* [Exercise goal] Each entry has to be reproduced in full, exactly as given.

───── Task input ─────

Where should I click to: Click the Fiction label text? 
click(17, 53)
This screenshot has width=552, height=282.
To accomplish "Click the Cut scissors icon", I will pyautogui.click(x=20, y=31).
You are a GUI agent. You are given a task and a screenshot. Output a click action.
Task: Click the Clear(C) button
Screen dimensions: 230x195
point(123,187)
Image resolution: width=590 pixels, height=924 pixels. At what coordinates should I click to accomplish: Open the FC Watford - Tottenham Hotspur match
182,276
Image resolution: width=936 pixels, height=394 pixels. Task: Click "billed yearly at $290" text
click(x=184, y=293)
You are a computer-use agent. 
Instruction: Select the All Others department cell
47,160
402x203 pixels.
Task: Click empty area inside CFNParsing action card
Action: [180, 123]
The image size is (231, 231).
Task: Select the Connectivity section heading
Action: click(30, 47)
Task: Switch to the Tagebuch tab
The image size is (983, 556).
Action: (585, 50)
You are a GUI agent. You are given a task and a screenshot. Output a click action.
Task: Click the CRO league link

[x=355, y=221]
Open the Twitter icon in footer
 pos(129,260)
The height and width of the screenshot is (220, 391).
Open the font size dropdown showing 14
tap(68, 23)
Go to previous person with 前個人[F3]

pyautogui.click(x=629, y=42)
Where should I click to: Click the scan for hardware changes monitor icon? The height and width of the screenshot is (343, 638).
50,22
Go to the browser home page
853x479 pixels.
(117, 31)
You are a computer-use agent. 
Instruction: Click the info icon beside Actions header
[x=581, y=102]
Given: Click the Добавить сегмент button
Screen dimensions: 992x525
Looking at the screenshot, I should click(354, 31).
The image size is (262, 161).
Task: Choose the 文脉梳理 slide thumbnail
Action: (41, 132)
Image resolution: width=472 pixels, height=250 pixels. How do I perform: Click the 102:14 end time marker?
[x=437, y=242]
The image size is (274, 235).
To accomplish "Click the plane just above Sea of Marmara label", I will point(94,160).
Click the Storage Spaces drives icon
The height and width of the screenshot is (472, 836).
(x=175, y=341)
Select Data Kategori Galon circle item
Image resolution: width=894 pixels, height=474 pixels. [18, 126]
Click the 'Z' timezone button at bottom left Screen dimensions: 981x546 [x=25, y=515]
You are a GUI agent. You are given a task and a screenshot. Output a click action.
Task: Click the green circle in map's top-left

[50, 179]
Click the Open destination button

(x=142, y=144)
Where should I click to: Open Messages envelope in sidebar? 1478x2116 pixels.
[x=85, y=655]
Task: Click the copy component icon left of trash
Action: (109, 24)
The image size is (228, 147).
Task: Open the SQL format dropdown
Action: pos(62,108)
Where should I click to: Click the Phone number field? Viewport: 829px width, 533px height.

─────

* [Solution below]
Where should I click to: Click the Fiction label text? 
click(17, 53)
This screenshot has width=552, height=282.
To accomplish "Click the Cut scissors icon", I will pyautogui.click(x=20, y=31).
You are a GUI agent. You are given a task and a screenshot. Output a click action.
Task: Click the Clear(C) button
Screen dimensions: 230x195
point(123,187)
Image resolution: width=590 pixels, height=924 pixels. At what coordinates should I click to accomplish: Open the FC Watford - Tottenham Hotspur match
182,276
Image resolution: width=936 pixels, height=394 pixels. Task: Click "billed yearly at $290" text
click(x=184, y=293)
You are a computer-use agent. 
Instruction: Select the All Others department cell
47,160
402x203 pixels.
Task: Click empty area inside CFNParsing action card
Action: [180, 123]
The image size is (231, 231).
Task: Select the Connectivity section heading
Action: click(30, 47)
Task: Switch to the Tagebuch tab
The image size is (983, 556).
Action: (585, 50)
You are a GUI agent. You are given a task and a screenshot. Output a click action.
Task: Click the CRO league link

[x=355, y=221]
Open the Twitter icon in footer
 pos(129,260)
The height and width of the screenshot is (220, 391).
Open the font size dropdown showing 14
tap(68, 23)
Go to previous person with 前個人[F3]

pyautogui.click(x=629, y=42)
Where should I click to: Click the scan for hardware changes monitor icon? The height and width of the screenshot is (343, 638).
50,22
Go to the browser home page
853x479 pixels.
(117, 31)
You are a computer-use agent. 
Instruction: Click the info icon beside Actions header
[x=581, y=102]
Given: Click the Добавить сегмент button
Screen dimensions: 992x525
Looking at the screenshot, I should click(354, 31).
The image size is (262, 161).
Task: Choose the 文脉梳理 slide thumbnail
Action: (41, 132)
Image resolution: width=472 pixels, height=250 pixels. How do I perform: Click the 102:14 end time marker?
[x=437, y=242]
The image size is (274, 235).
To accomplish "Click the plane just above Sea of Marmara label", I will point(94,160).
Click the Storage Spaces drives icon
The height and width of the screenshot is (472, 836).
(x=175, y=341)
Select Data Kategori Galon circle item
Image resolution: width=894 pixels, height=474 pixels. [18, 126]
Click the 'Z' timezone button at bottom left Screen dimensions: 981x546 [x=25, y=515]
You are a GUI agent. You are given a task and a screenshot. Output a click action.
Task: Click the green circle in map's top-left

[50, 179]
Click the Open destination button

(x=142, y=144)
Where should I click to: Open Messages envelope in sidebar? 1478x2116 pixels.
[x=85, y=655]
Task: Click the copy component icon left of trash
Action: (109, 24)
The image size is (228, 147).
Task: Open the SQL format dropdown
Action: pos(62,108)
Where should I click to: Click the Phone number field? Viewport: 829px width, 533px height.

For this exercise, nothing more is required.